7.Riscos do Ponto manual
   
  Muitos empresários estão dizendo "Vou voltar ao Ponto manual".
   
  Minha visão é que as empresas que optaram pelo REP, por definição, se caracterizam como idôneas no tratamento do Ponto, tanto na visão da fiscalização como do Juiz em possíveis processos trabalhistas.
   
  As empresas que optarem pelo Ponto manual, principalmente as que já tiveram ponto eletrônico, podem ser vistas como suspeitas e tendem a não ser acreditadas em possíveis processos de requisição de extras.
 
8.Investimentos
   
  Como o conceito do REP difere dos atuais relógios em alguns pontos fundamentais, as industrias terão muito investimento para projetar e construir o REP (ferramentas, tecnologias,....)
   
  Haverá também para os fabricantes uma perda do estoque dos relógios atuais, alguns componentes poderão ser aproveitados mas muitos serão perdidos.
   
  Pela expectativa do mercado quanto ao novo produto e suas novas regras, as vendas de relógios de ponto praticamente pararam.
   
  Haverá por parte das empresas um investimento na aquisição dos REPs, praticamente nenhum ou muito pouco, de recuperação do investimento nos atuais relógios de ponto
   
  A portaria prevê que cada empregador (CNPJ, CEI ou CPF) tenha seu(s) próprio(S) REPs e que o(s) registre no site do ministério sendo responsável por ele(s).
   
  Quando houver mais um empregador no mesmo local, hoje possivelmente compartilhando o mesmo relógio de ponto, a partir de 11/08/2009, data que entra em vigor a obrigatoriedade do REP, deverão ter um REP para cada empregador, gerando um investimento ainda maior.
 
9. Consumo absurdo de papel
   
  A grande maioria dos empregadores e empregados estão apoiando esta nova legislação pelos inúmeros benefícios que traz, no entanto há de se considerar o enorme malefício à natureza.
   
  Pode-se imaginar o montante do consumo de papel ?
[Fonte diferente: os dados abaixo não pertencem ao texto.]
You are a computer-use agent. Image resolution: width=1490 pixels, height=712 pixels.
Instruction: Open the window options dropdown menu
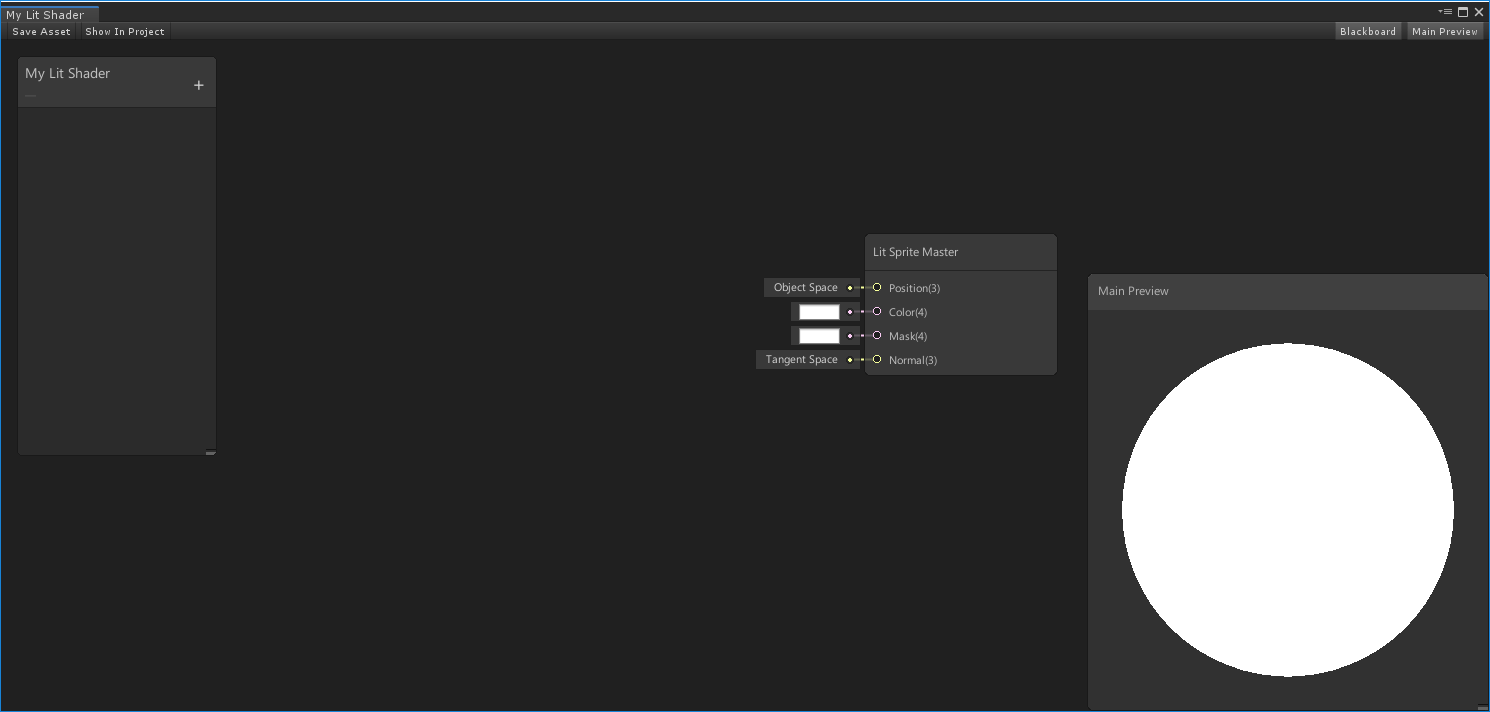point(1443,11)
  Pode-se mensurar o volume de arvores que serão cortadas ?
  E o lixo daqueles que não querem guardar seu comprovantes ?
 
10.Lixo Eletrônico
   
  Pela mudança radical que houve entre os atuais relógios de Ponto e os novos REPs, poucos relógios serão aproveitados e serão transformados em lixo.
   
  O que fazer com este lixo eletrônico (gabinetes, placas, componentes,...) ?
   
  Temos ainda o problema do descarte corretamente as pilhas/bateria.
   
   
  Por José Roberto Stagliório, presidente da Inforcomp, fabricante de relógios de Ponto e Software de tratamento das marcações.
                 
  Graduado em Matemática          
  Especializado em lógica matemática.        
  Ex professor universitário de matemática e estatística      
  Diplomado em analise de Sistemas        
  Mestre em administração de Empresas        
  34 anos de experiência em análise/projeto de Softwares.